[[ Source data open ]]
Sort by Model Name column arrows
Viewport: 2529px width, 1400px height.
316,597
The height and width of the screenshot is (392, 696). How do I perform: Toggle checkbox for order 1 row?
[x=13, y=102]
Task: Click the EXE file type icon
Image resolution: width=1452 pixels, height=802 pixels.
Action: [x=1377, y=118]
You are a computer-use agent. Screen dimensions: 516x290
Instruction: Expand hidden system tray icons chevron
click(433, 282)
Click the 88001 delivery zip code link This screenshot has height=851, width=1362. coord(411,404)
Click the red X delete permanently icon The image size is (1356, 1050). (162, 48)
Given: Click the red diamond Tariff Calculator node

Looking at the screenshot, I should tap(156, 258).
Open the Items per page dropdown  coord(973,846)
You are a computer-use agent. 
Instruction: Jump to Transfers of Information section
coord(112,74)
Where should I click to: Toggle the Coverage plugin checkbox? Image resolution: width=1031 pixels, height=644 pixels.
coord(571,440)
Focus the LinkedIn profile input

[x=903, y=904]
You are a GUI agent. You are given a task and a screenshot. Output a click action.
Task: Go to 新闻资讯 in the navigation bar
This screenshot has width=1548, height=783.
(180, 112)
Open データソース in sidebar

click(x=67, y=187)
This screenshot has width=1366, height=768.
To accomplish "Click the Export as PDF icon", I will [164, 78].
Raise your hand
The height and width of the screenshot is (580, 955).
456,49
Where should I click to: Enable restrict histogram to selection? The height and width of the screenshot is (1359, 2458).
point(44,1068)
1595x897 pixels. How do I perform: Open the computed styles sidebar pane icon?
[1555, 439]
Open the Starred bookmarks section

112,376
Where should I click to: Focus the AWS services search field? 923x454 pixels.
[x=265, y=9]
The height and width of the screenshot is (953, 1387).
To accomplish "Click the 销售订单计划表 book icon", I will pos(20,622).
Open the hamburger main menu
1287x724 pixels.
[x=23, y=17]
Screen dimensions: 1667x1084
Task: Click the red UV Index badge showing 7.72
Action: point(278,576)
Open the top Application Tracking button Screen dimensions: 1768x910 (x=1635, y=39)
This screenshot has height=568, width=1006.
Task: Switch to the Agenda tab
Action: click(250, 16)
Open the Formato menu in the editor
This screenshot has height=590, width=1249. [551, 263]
[[ Source data closed ]]
▶ **What the task requires**
Please return every entry exactly as it appears.

▶ **Your response**
Sort by Model Name column arrows
Viewport: 2529px width, 1400px height.
316,597
The height and width of the screenshot is (392, 696). How do I perform: Toggle checkbox for order 1 row?
[x=13, y=102]
Task: Click the EXE file type icon
Image resolution: width=1452 pixels, height=802 pixels.
Action: [x=1377, y=118]
You are a computer-use agent. Screen dimensions: 516x290
Instruction: Expand hidden system tray icons chevron
click(433, 282)
Click the 88001 delivery zip code link This screenshot has height=851, width=1362. coord(411,404)
Click the red X delete permanently icon The image size is (1356, 1050). (162, 48)
Given: Click the red diamond Tariff Calculator node

Looking at the screenshot, I should tap(156, 258).
Open the Items per page dropdown  coord(973,846)
You are a computer-use agent. 
Instruction: Jump to Transfers of Information section
coord(112,74)
Where should I click to: Toggle the Coverage plugin checkbox? Image resolution: width=1031 pixels, height=644 pixels.
coord(571,440)
Focus the LinkedIn profile input

[x=903, y=904]
You are a GUI agent. You are given a task and a screenshot. Output a click action.
Task: Go to 新闻资讯 in the navigation bar
This screenshot has width=1548, height=783.
(180, 112)
Open データソース in sidebar

click(x=67, y=187)
This screenshot has width=1366, height=768.
To accomplish "Click the Export as PDF icon", I will [164, 78].
Raise your hand
The height and width of the screenshot is (580, 955).
456,49
Where should I click to: Enable restrict histogram to selection? The height and width of the screenshot is (1359, 2458).
point(44,1068)
1595x897 pixels. How do I perform: Open the computed styles sidebar pane icon?
[1555, 439]
Open the Starred bookmarks section

112,376
Where should I click to: Focus the AWS services search field? 923x454 pixels.
[x=265, y=9]
The height and width of the screenshot is (953, 1387).
To accomplish "Click the 销售订单计划表 book icon", I will pos(20,622).
Open the hamburger main menu
1287x724 pixels.
[x=23, y=17]
Screen dimensions: 1667x1084
Task: Click the red UV Index badge showing 7.72
Action: point(278,576)
Open the top Application Tracking button Screen dimensions: 1768x910 (x=1635, y=39)
This screenshot has height=568, width=1006.
Task: Switch to the Agenda tab
Action: click(250, 16)
Open the Formato menu in the editor
This screenshot has height=590, width=1249. [551, 263]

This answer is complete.